• **PAGE EXCERPT**
Online Search Quality Evaluation With Kibana – Visualization Examples
To keep the blog post manageable, organized, and easy to follow, it has been divided into two parts.
The introductory section can be found in the first post, while in this one we focus only on how to create visualizations and dashboards to compare different ranking models, through practical examples.
As already mentioned, our current scenario involves book e-commerce; consequently, the model evaluation illustrations we describe relate to this domain and represent some of the most effective examples for understanding and evaluating online performance.
Visualization Examples
In Kibana, there are multiple editors available for creating panels of your data and each editor offers various features and aggregation options.
For this implementation, we used the following:
- AGGREGATION-BASED (DATA TABLE and VERTICAL BAR)
- TIME SERIES VISUAL BUILDER (TSVB) (TABLE)
- VEGA (VERTICAL BAR)
For each of them, we provide a brief description and demonstrate how they were used for the model evaluation.
AGGREGATION-BASED - DATA TABLE
The data table is a visualization tool that presents raw data in a table format, showcasing various aggregations and pre-calculated metrics.
EVALUATION EXAMPLE
1) PER MODEL INTERACTIONS DAILY COUNT
The table serves as a tool for assessing the distribution of data by model and day.
It is focused on modelA and records the total number of interactions collected daily, along with specific details on the total number of impressions, clicks, and add-to-carts.
You can remove the filter if you want to check the same information for both models or create another similar visualization and filter modelB interactions.
Table Rows (Buckets):
– Terms aggregation on testGroup field
– Date Histogram Sub aggregation (per day) on timestamp field
Table Columns (Metrics):
– Count: Count aggregation (i.e. total number of interactions)
– Sum of impression: Sum aggregation on impression field
– Sum of click: Sum aggregation on click field
– Sum of addToCart: Sum aggregation on addToCart field
Filter:
– testGroup: modelA
This visualization allows us to easily see the total number of interactions collected each day for a model, which can be helpful in identifying patterns or trends over time.
Furthermore, the table provides specific details on the number of impressions, clicks, and add-to-carts for each day. This level of detail can be useful for identifying which days a model performed better in terms of engagement or user behavior.

• **LISTED ENTRIES**
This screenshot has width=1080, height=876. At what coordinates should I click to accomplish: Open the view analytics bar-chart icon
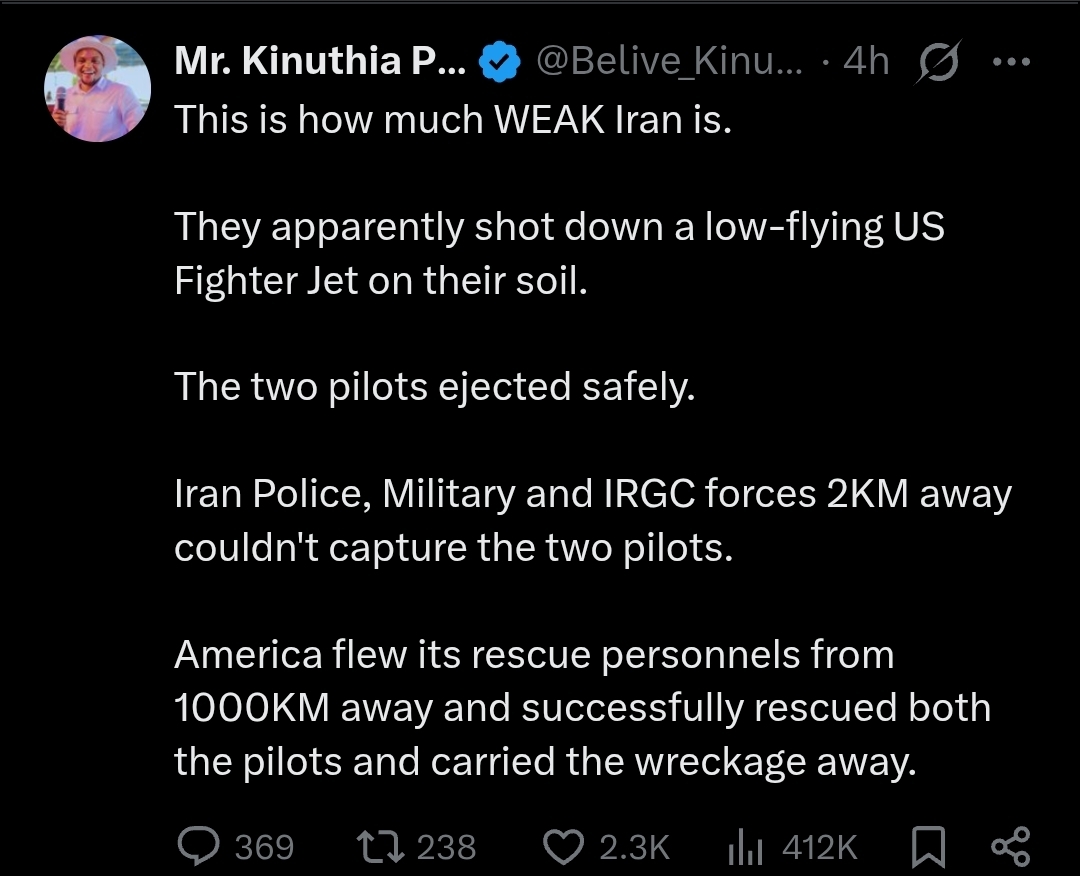(743, 847)
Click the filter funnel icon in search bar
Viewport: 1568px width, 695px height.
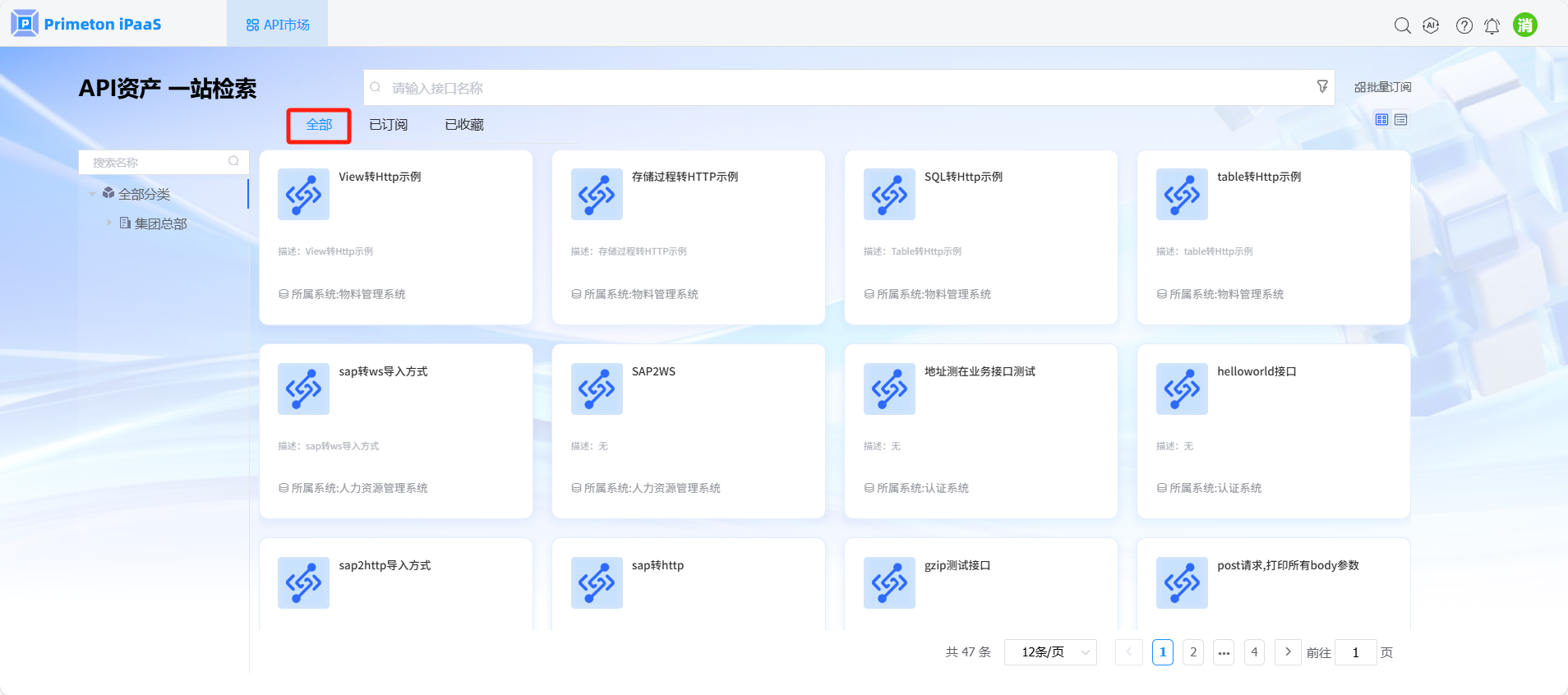[x=1321, y=86]
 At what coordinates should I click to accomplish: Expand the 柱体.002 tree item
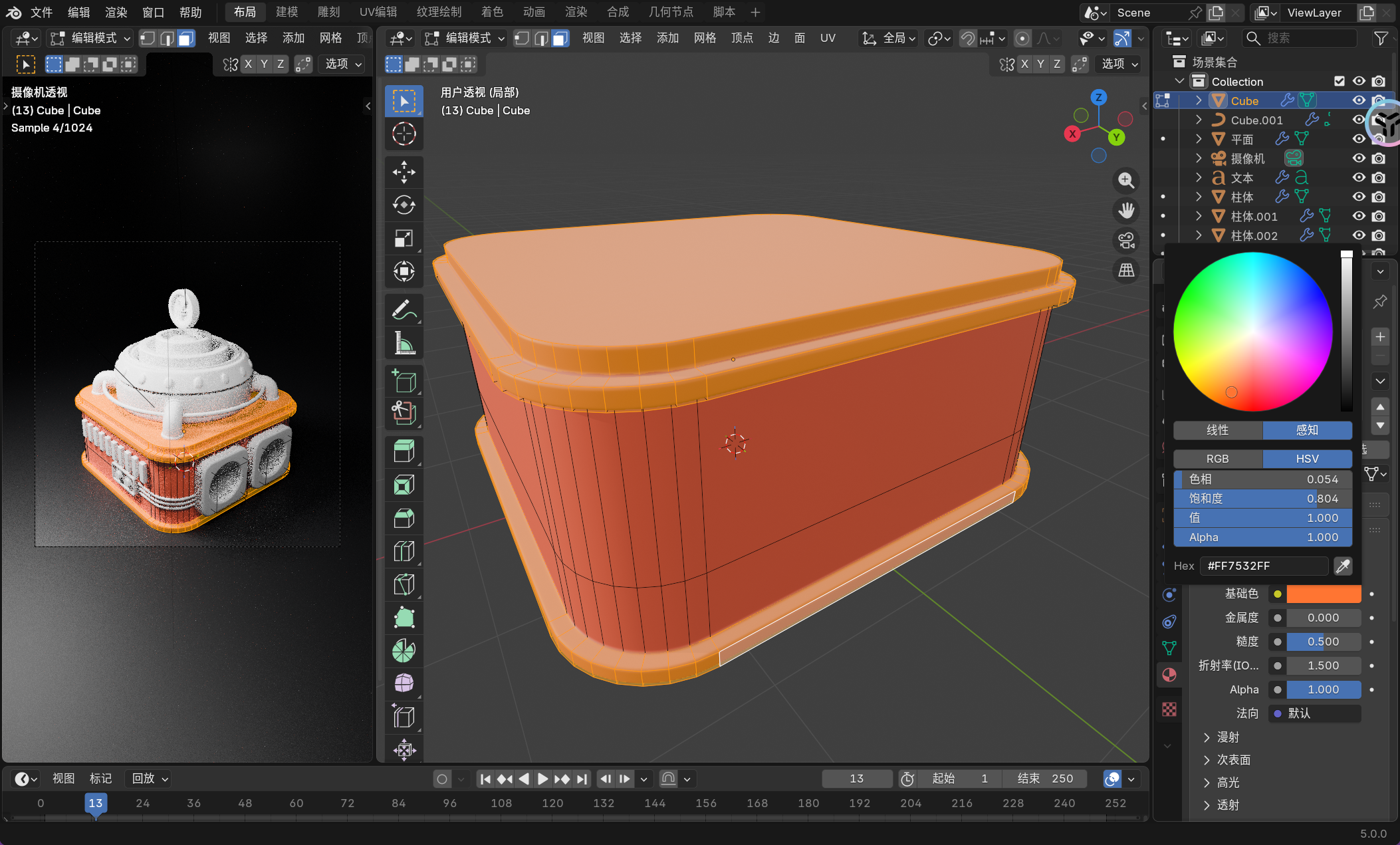click(x=1198, y=235)

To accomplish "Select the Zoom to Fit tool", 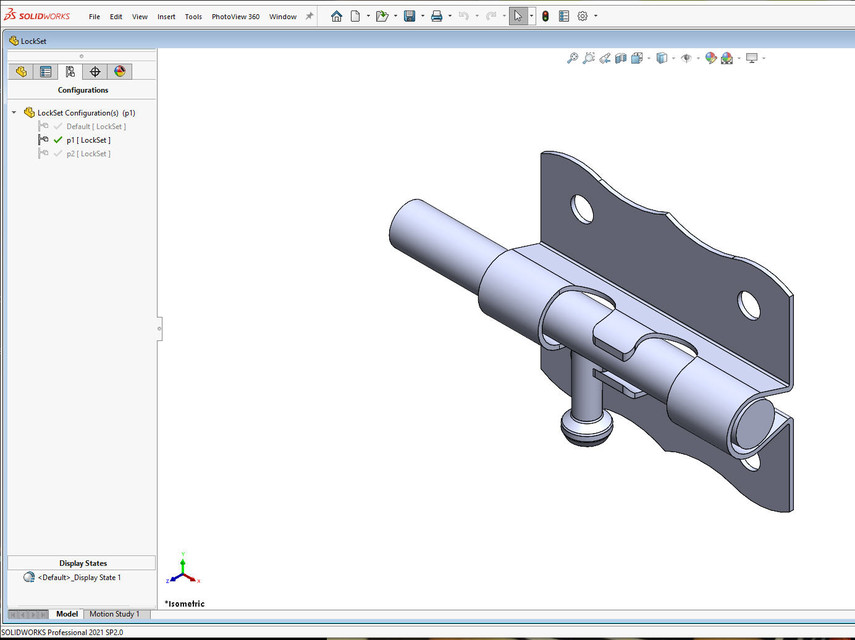I will coord(570,57).
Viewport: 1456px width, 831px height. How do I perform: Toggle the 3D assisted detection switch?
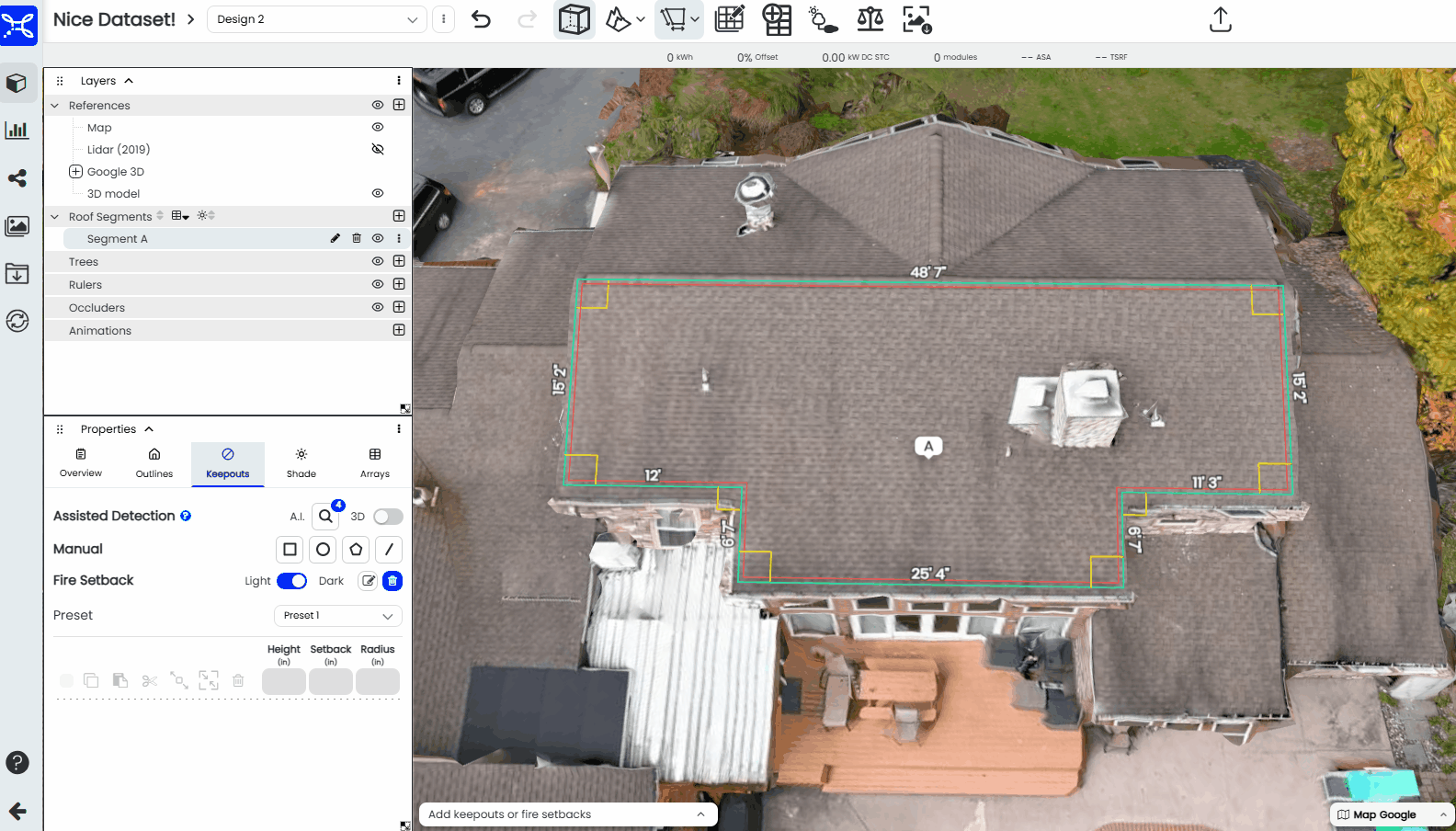(388, 517)
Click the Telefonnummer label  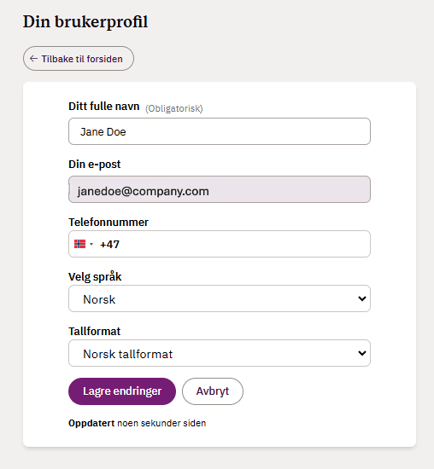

• **EXERCISES**
a) In the Kibana article, what domain does the current scenario involve?
b) Return the passage of the Kibana article that begins at the words "The introductory section" and ends after "BUILDER (TSVB) (TABLE)", copied verbatim.
c) Carry the Kibana article forward from the point at which it stops.
The records are not needed here.

• **ANSWERS TO EACH TASK**
a) Book e-commerce.

b)
The introductory section can be found in the first post, while in this one we focus only on how to create visualizations and dashboards to compare different ranking models, through practical examples.
As already mentioned, our current scenario involves book e-commerce; consequently, the model evaluation illustrations we describe relate to this domain and represent some of the most effective examples for understanding and evaluating online performance.
Visualization Examples
In Kibana, there are multiple editors available for creating panels of your data and each editor offers various features and aggregation options.
For this implementation, we used the following:
- AGGREGATION-BASED (DATA TABLE and VERTICAL BAR)
- TIME SERIES VISUAL BUILDER (TSVB) (TABLE)

c)
Also, the table can provide valuable insights into whether the testing process is distributing the models equally (or in the desired percentage). It can also help detect any imbalances or disruptions that may affect the model’s performance or compromise the testing results. By identifying any irregularities during the testing process, adjustments can be made to ensure that each model has a fair and equal opportunity to perform.
AGGREGATION-BASED – VERTICAL BAR
A vertical bar chart is a visual representation of comparative values of categorical information.
The bars are positioned vertically along the Y-axis, and the values represented by the bars are on the X-axis. The X-axis is used to categorize the data (aggregated data i.e. buckets) and the Y-axis represents the quantity of the data within each category (predefined metric calculation).
EVALUATION EXAMPLE
1) PER MODEL QUERY COUNT DISTRIBUTION
This visualization shows how the impressions are distributed among the queries for a specific model (modelA in this case). The Y-axis represents the number of impressions, while the X-axis displays the different queries (queryId in our case). The bars are vertical and their height indicates the number of impressions for each query.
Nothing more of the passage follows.